Behold…I come to do Your will.

COVID.  One week we were in Mass, and the next the doors were locked.  For me, with this pandemic and fear came a frenzied need to pray and draw close to God.  Rosaries, Divine Mercy Chaplets, Confession, online Masses and prayers I’ve never prayed before were coming from our dining room “school” table all of March.  Then, Holy Week arrived, and I really started to ramp up my efforts.  Extra Bible readings, crafts, fasting...We were working our way through Holy Week with a fervor unlike anything I had ever known.  After the bleakest Lent ever, I just knew that Easter was going to bring something big!  The end of COVID?  Jesus himself?  I wasn’t sure, but after all our prayers and suffering I was pretty sure it was going to be BIG!

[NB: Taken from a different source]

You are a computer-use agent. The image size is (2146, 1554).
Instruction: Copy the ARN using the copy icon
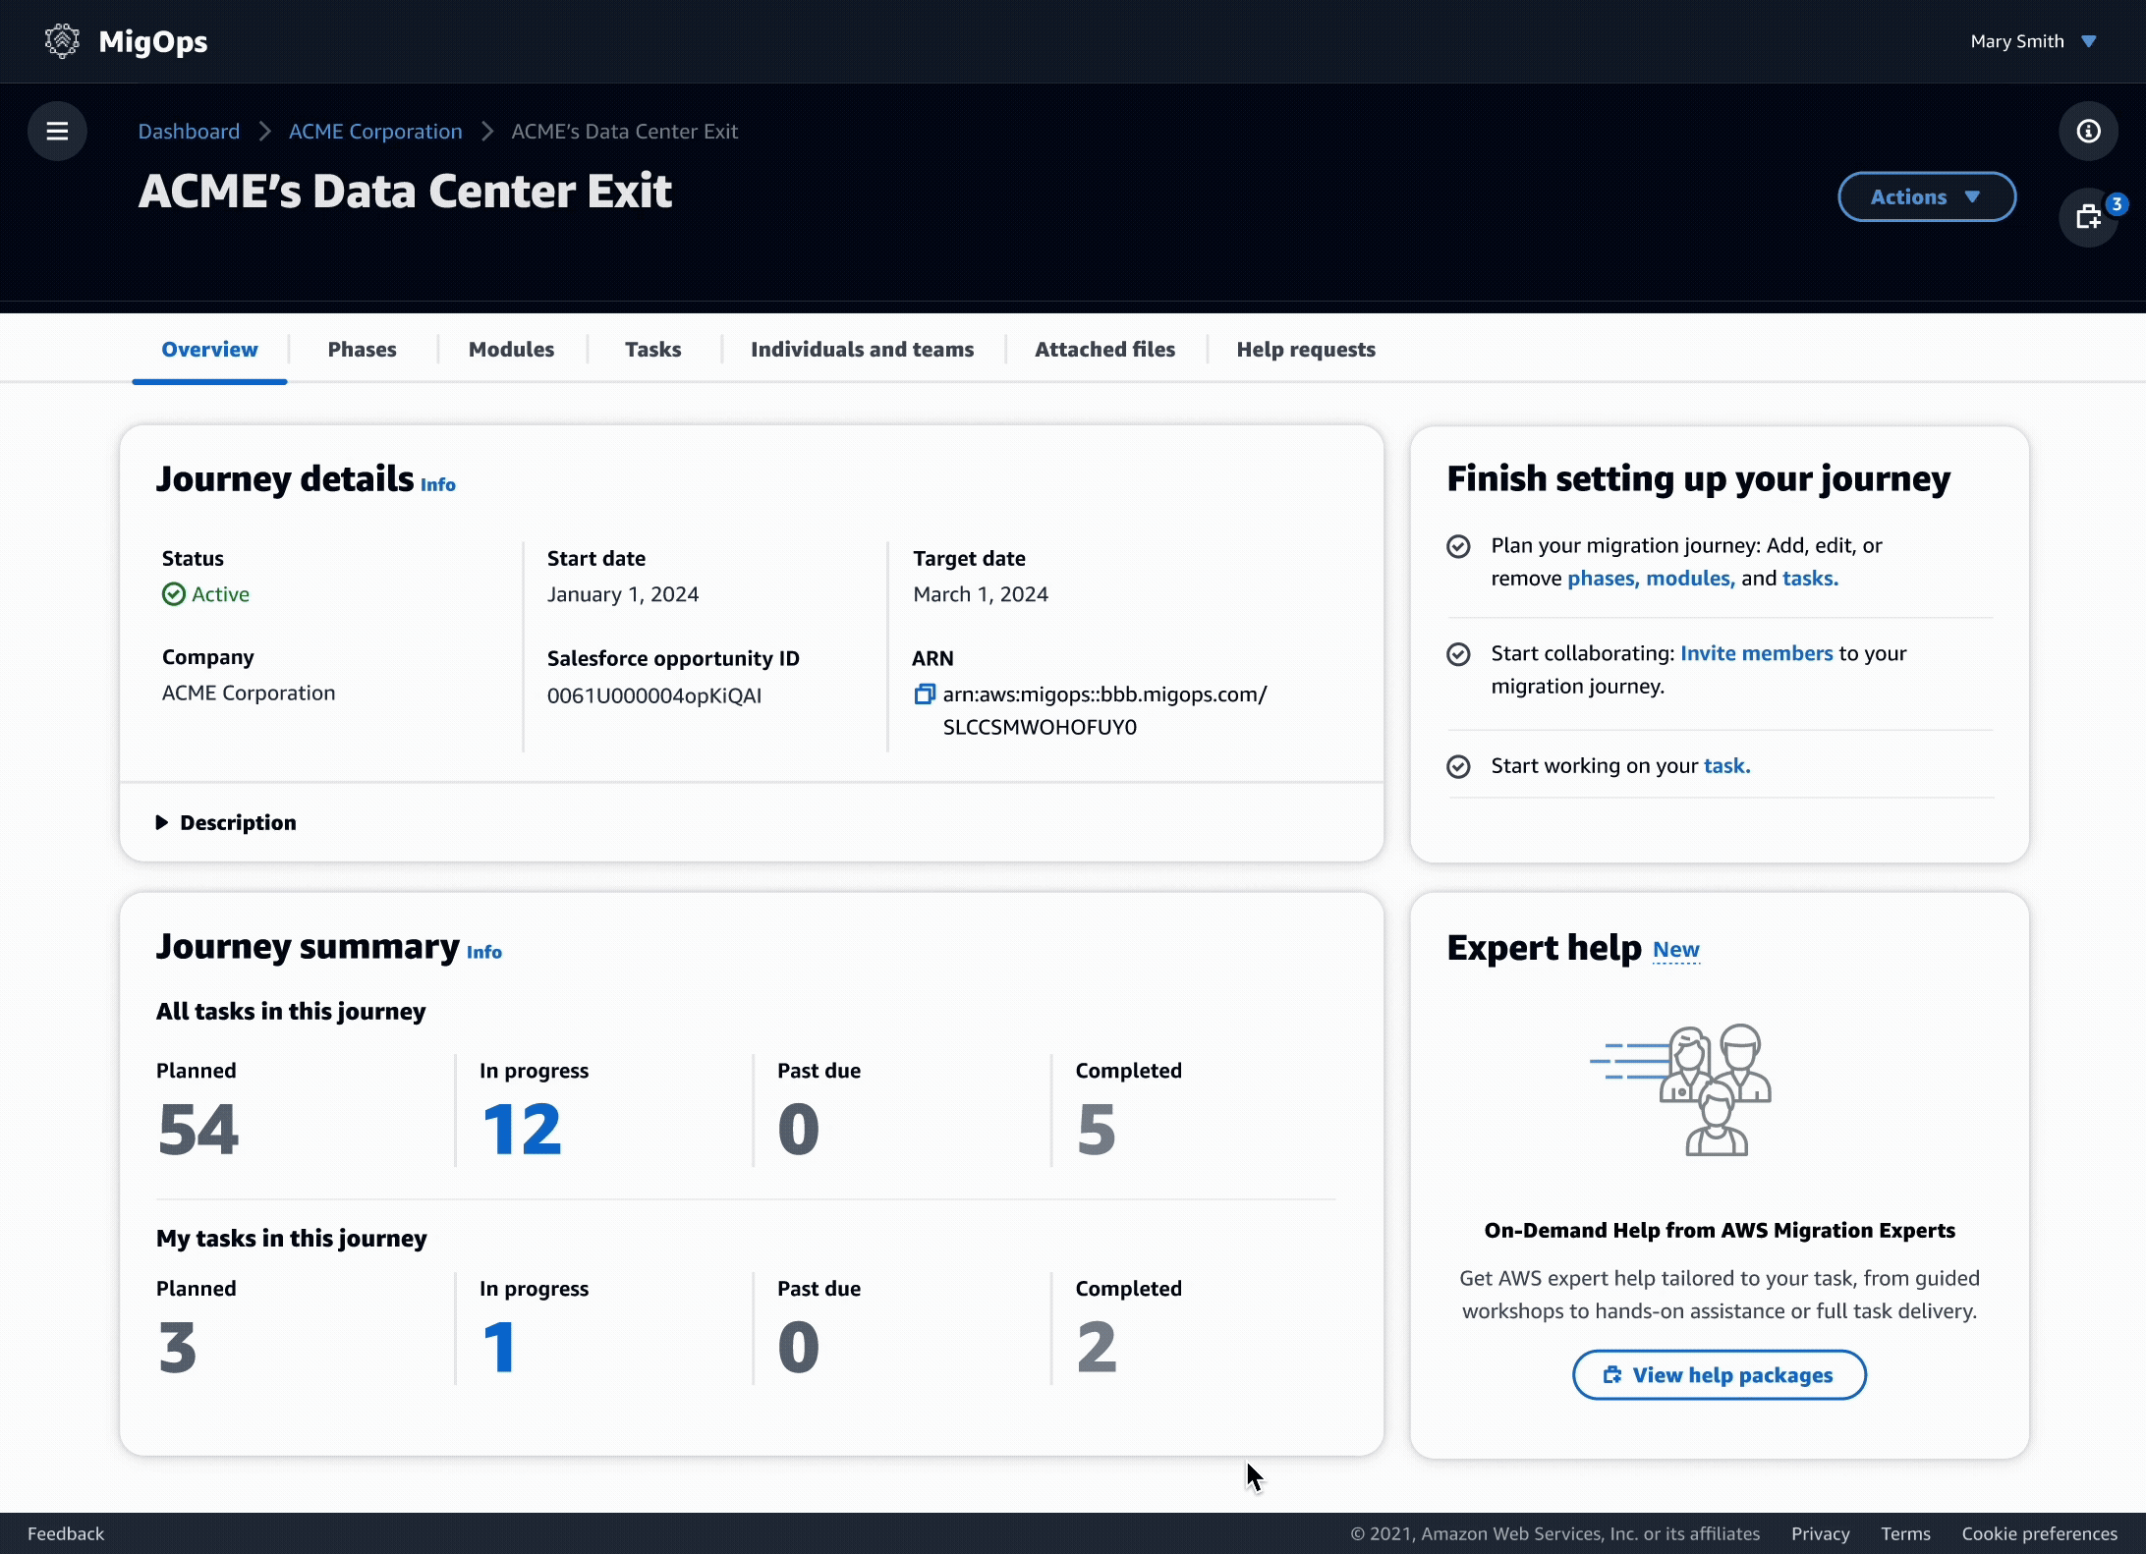click(924, 694)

And then Easter came. A rainy, dark, Easter morning.  The storm had cut our internet, so there was no online Mass, and our extended family was quarantined elsewhere so I was left with an Easter meal to prepare…all by myself.  Nothing big, except for the tears that poured down my face most of the day, as I went about a dressed-up version of the same mundane quarantine we’d now known for 4 weeks.  Desperation grew in my heart as I cried out that I had done His will.  I had prayed and fasted and done everything I could to draw close to Him, so why this?

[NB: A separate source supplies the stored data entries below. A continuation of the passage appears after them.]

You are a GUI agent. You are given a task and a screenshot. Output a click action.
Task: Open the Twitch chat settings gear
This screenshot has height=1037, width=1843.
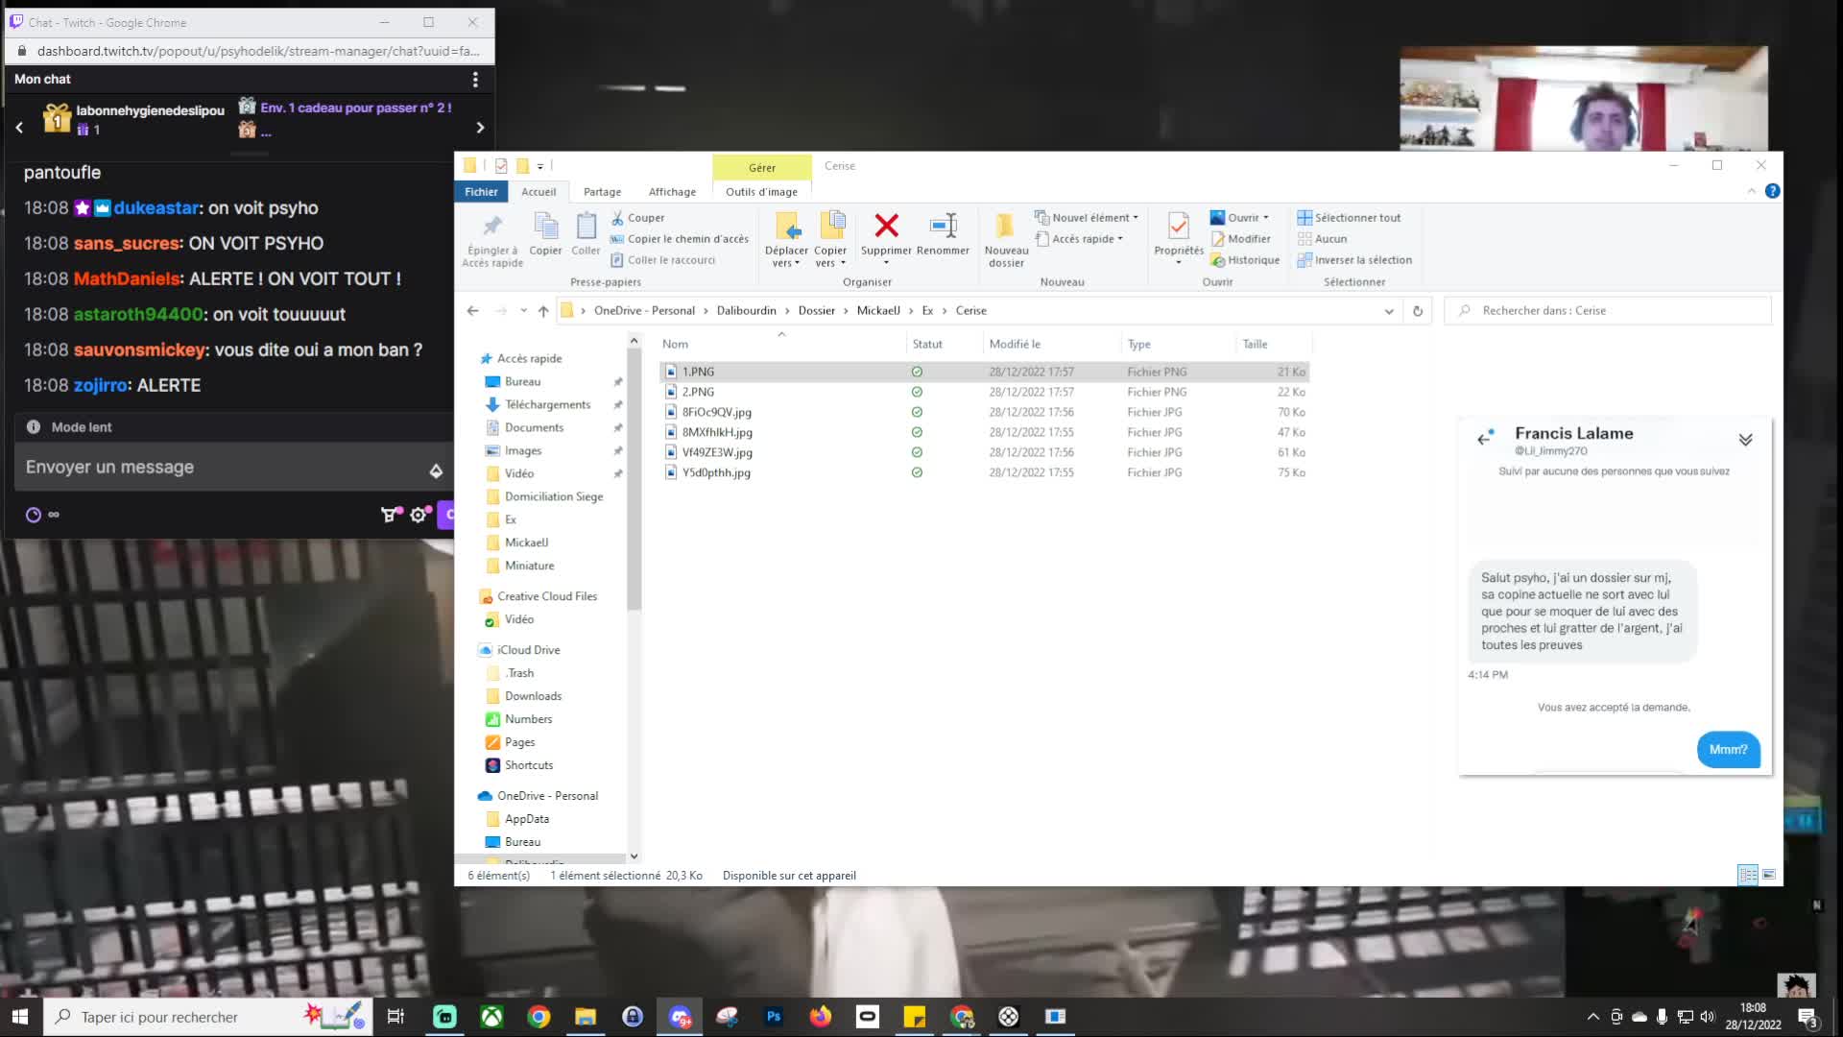[x=419, y=514]
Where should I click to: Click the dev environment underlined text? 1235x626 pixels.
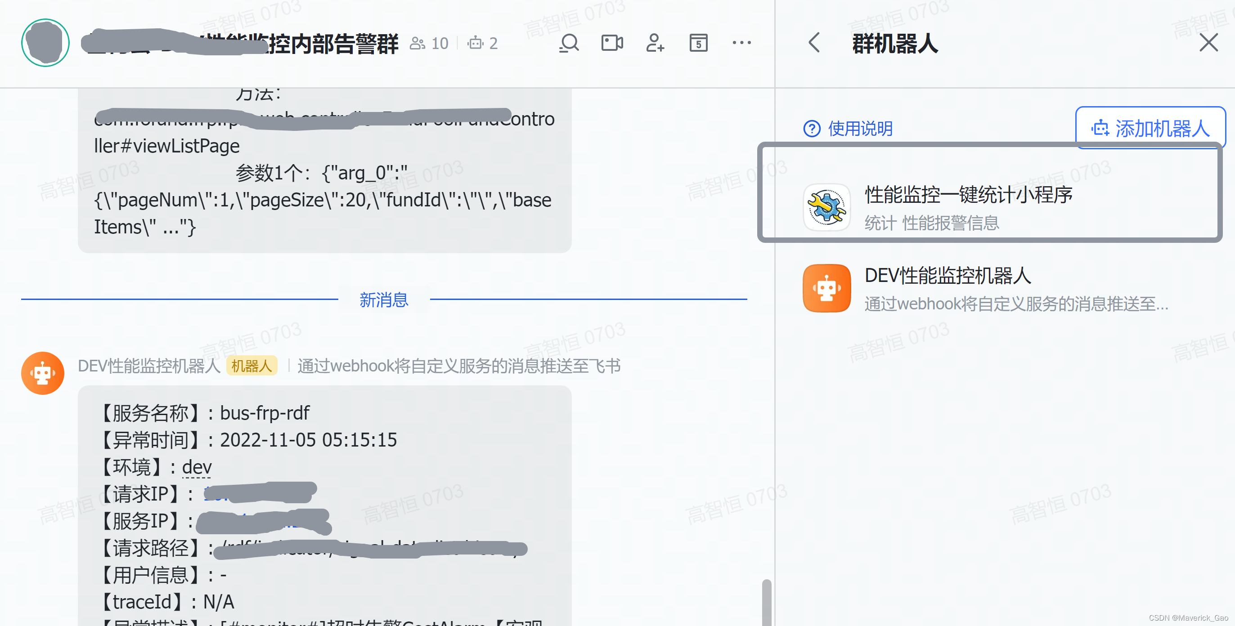pos(197,467)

Easter Monday arrived and there was no rosary, no divine mercy chaplet, no prayer at all.  I found myself in such a dark place.  What was the point when things only seemed to be getting lonelier and scarier?   After some good spiritual direction, I started going through the motions, forcing myself to fit in some prayer time and spiritual reading.  But the feels?  The good “wrap you in a hug from Jesus” prayer time feels?  Those were still missing.  Friends were talking about the Easter season, how much they love these readings and how excited they were for Pentecost, and I just kept going through the motions. 

Then the news came that we had all been waiting for — churches would be reopening for Pentecost.  We would once again be able to go and receive the Eucharist and worship in communion with one another. 

It dawned on me later that I should have wanted to find the first daily Mass available and run to it to receive the Eucharist…but I didn’t.  Had it not been for my husband and kids, I don’t know that I even would have made it that first Sunday. 

But Sunday came, and finally, we were back in the church. And although it looked a little weird, and I wasn’t loving my mask, we were back.  Mass began, and it wasn’t big, but I went through the motions and this time the motions started to feel beautiful again.  Not overwhelmingly beautiful. Not happy tears running down your cheeks, beautiful. Just the slightest whisper reminding me to keep at it, beautiful.  So the next week we went back and the week after and the week after, because I knew that was God’s will, even if it didn’t feel big.

Now, here we are 6 months from the initial shutdown of the COVID-19 Pandemic and I find myself in thanksgiving to God for giving me the fortitude to listen and follow His will in a dark time, when I couldn’t see the fruit it would bear.  I am thankful to Him for the random week in July when it finally felt big: happy tears running down your cheeks after receiving the Eucharist, kind of big.  But most of all, I am thankful for all the weeks in between that felt dark and distant, because it was in those days I learned that when I make the choice to follow God’s will, He will always carry me through.